To search for fields, enter a full or partial search term in the search box on the toolbar.
To search for a value in a field:
Click the Search icon for a field, and enter a value.
To use advanced search options, click the Search options... button.
To use the search results to filter the data, select Keep Only or Exclude.
In the Flow pane, a filter icon appears above affected steps.
Sort options on a profile card let you sort the bins (the count of values represented by the distribution bars) in ascending or descending order or the individual field values in alphabetical order.
If you want to rearrange the order of your fields, in the Profile pane, Results pane or Data grid simply select a profile card or field in the data grid and drag it until you see the black target line appear. Then drop it into place. The Profile pane and data grid are synced so the field will appear in the same order in both places.
Tableau Prep makes it easy to find fields and values in your flow data. Trace where a field originated and where it is used throughout the flow in the flow pane, or click individual values in a profile card or in the data grid to highlight related or identical values.

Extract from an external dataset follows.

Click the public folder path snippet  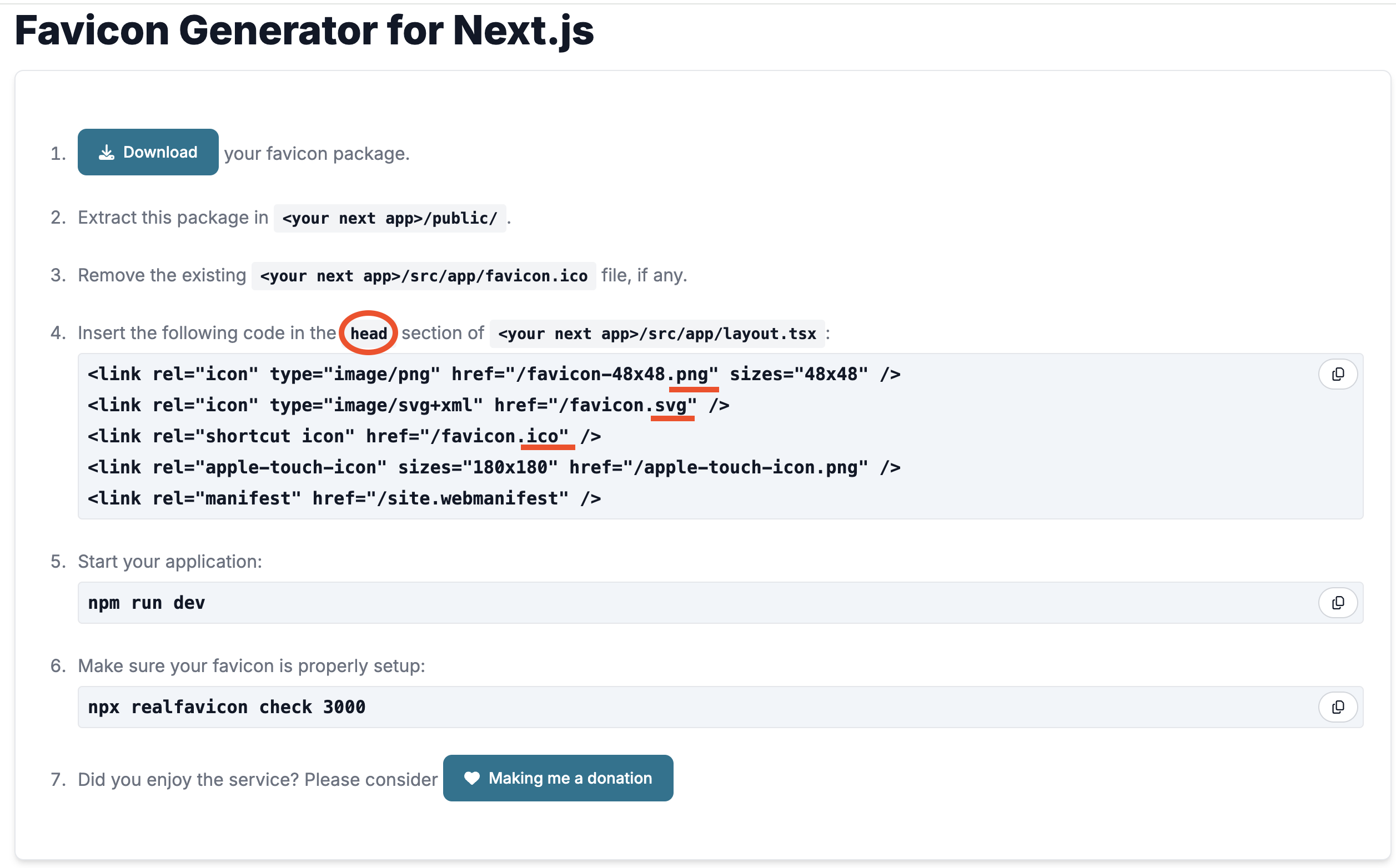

In Tableau Prep, you can highlight everywhere a field is used in a flow, even where it originated to help you track down missing values or troubleshoot a flow when you aren't seeing the results you expect.
Click on a field in the Profile pane in a cleaning step or in the Results pane in any other step type and the flow pane will highlight the path where that field is used.
Note: This option is not available for Input or Output step types.
You can use highlighting to find related values across fields. When you click a value in the Profile card in the Profile pane or Results pane, all the related values in the other fields are highlighted in blue. The blue color shows the relationship distribution between the value you selected and the values in the other fields.
For example, to highlight related values, in the Profile pane, click a value in a field. The related values in other fields turn blue and the proportion of the bar highlighted in blue represents the degree of association.
When you select a value in the data grid, all identical values are highlighted too. These highlights help you identify patterns or irregularities in your data.